October 2009 – Boyan Penev on Microsoft BI

Consider the following requirement: “We want our measure to be truncated to 4 decimal places without any trailing 0s after the decimal point and a comma as a thousands separator.”

First, let’s focus on the truncation part. If we want that to happen for a measure, we can do it through the following formula, as I have described previously:

SCOPE([Measures].[Our Measure]);
This = Fix([Measures].[Our Measure]*10^4)/10^4;
END SCOPE;

This takes care of our truncation. So far so good.

Now let’s have a look at the formatting. If we want to apply custom formatting through FORMAT_STRING for a number such as 12345.1234, which states: “#,0.####”, in order to obtain 12,345.1234 we run into a problem.
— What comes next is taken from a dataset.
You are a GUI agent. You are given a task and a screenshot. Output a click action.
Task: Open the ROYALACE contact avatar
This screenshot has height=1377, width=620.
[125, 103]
The same FORMAT_STRING expression applied to 12345 gives us 12,345. – including a trailing decimal point (in our case a trailing period). There is no way to get rid of it through FORMAT_STRING. Even in the specifications for FORMAT_STRING it is pointed out that:

If the format expression contains only number sign (#) characters to the left of the period (.), numbers smaller than 1 start with a decimal separator.

This holds true for #s to the right of the period, as well.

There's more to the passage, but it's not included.